> [Records to process]:

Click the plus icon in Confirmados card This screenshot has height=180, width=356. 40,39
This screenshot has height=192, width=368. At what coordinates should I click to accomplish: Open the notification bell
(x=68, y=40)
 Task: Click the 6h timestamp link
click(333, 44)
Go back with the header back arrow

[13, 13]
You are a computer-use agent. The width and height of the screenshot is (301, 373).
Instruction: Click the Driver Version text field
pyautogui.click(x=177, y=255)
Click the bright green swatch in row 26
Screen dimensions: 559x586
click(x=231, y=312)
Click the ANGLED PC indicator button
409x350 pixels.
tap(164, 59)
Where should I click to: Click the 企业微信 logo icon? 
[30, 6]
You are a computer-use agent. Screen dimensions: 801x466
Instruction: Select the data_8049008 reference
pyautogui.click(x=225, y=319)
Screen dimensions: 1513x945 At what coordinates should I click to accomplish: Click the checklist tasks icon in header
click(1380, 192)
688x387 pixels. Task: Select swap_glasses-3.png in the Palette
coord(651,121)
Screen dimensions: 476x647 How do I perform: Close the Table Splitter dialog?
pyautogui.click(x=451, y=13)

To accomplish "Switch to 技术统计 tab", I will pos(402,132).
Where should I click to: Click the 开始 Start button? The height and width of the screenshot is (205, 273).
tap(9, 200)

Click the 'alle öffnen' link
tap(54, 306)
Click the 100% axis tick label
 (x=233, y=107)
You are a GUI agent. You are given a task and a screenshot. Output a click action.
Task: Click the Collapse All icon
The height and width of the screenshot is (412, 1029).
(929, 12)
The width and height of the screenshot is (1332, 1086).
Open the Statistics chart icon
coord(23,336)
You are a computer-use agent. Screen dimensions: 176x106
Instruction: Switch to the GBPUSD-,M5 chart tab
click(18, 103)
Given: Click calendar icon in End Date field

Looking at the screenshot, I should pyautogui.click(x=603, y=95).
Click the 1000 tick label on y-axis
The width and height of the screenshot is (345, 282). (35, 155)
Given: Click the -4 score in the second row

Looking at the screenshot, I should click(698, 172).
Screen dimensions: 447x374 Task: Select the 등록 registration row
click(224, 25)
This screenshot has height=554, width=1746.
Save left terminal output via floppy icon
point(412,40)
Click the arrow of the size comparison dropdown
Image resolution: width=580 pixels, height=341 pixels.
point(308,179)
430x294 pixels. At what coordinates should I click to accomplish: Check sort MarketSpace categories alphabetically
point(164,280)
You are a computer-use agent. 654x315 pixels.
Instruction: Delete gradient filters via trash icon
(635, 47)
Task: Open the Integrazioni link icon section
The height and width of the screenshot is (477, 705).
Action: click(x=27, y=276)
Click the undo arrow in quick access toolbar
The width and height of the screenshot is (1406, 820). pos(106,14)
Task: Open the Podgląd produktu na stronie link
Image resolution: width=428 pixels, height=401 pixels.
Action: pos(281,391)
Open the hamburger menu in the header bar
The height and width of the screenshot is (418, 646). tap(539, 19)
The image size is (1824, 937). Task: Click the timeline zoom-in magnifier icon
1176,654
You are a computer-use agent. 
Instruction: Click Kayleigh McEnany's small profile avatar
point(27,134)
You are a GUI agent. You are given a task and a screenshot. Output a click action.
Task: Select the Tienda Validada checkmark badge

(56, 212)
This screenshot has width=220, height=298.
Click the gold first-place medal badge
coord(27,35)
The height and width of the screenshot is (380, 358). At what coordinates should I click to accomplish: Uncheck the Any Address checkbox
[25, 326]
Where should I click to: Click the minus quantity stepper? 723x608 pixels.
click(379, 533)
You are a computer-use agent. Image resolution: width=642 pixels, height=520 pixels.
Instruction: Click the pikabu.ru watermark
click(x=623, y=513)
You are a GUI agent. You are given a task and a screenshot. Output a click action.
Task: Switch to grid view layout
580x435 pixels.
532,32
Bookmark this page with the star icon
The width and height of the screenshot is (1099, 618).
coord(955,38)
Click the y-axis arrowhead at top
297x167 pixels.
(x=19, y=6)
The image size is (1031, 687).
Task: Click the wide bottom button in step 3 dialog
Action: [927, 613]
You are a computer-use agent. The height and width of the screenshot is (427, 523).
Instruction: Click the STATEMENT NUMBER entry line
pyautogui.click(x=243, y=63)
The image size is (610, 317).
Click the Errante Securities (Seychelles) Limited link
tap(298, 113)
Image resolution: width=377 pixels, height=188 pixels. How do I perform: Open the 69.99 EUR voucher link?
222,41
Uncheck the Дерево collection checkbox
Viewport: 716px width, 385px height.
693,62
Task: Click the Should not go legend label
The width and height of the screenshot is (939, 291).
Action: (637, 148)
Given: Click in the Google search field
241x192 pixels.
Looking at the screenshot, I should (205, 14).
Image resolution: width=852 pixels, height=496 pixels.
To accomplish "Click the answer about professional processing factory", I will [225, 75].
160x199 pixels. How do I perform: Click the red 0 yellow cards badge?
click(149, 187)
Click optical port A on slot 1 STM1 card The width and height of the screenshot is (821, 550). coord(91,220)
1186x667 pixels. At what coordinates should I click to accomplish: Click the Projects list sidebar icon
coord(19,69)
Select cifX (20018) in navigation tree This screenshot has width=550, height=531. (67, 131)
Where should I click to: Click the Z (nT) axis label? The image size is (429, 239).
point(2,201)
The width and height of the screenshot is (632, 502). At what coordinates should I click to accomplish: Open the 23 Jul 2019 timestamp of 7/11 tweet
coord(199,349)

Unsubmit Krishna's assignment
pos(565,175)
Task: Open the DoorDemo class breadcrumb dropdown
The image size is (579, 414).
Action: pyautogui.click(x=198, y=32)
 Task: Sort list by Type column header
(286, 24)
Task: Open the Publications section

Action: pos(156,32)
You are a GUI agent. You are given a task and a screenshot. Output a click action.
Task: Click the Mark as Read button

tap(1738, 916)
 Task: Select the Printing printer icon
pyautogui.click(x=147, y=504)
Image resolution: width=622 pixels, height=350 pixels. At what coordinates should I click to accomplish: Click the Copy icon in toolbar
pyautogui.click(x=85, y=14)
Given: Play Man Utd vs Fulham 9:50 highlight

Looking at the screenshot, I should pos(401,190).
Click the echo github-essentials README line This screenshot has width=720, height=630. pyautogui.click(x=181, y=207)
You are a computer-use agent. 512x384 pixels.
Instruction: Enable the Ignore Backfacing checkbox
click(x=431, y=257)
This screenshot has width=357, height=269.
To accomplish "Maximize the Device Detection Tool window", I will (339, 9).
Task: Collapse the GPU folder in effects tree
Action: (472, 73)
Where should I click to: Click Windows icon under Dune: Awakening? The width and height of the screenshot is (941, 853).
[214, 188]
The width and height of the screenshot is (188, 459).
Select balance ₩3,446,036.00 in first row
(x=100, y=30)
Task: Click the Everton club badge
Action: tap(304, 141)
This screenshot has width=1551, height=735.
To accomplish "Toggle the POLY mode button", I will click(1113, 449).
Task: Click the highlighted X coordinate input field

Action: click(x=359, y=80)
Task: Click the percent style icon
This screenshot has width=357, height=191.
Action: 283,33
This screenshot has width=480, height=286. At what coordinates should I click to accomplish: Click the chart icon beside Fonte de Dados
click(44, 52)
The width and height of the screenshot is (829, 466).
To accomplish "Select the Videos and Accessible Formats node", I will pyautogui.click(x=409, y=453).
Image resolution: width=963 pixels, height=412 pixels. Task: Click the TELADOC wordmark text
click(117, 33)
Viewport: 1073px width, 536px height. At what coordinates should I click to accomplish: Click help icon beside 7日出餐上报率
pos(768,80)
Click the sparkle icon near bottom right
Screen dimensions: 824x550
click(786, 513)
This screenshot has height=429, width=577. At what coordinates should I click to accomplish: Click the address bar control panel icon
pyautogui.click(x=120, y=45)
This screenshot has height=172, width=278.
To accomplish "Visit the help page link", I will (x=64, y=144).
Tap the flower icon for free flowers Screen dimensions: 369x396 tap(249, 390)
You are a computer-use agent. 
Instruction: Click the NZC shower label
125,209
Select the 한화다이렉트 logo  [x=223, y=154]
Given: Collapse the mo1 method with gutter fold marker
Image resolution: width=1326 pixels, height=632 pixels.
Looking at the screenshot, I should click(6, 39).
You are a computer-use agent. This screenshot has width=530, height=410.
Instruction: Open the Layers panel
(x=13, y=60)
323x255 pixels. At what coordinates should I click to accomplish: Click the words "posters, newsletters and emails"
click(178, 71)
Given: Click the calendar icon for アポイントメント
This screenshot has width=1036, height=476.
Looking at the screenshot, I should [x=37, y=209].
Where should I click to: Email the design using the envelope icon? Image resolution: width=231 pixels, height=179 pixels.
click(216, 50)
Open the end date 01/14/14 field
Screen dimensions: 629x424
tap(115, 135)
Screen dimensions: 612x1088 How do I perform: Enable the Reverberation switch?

> [Assignment]: Each line of the material with the word "computer" in it should be listed.

> [Answer for the task]:
You are a computer-use agent. The width and height of the screenshot is (301, 373).
You are a computer-use agent. Screen dimensions: 801x466
You are a computer-use agent. Screen dimensions: 176x106
You are a computer-use agent. 654x315 pixels.
You are a computer-use agent. 
You are a computer-use agent. Image resolution: width=642 pixels, height=520 pixels.
You are a computer-use agent. The height and width of the screenshot is (427, 523).
You are a computer-use agent. 512x384 pixels.
You are a computer-use agent. 
You are a computer-use agent. This screenshot has width=530, height=410.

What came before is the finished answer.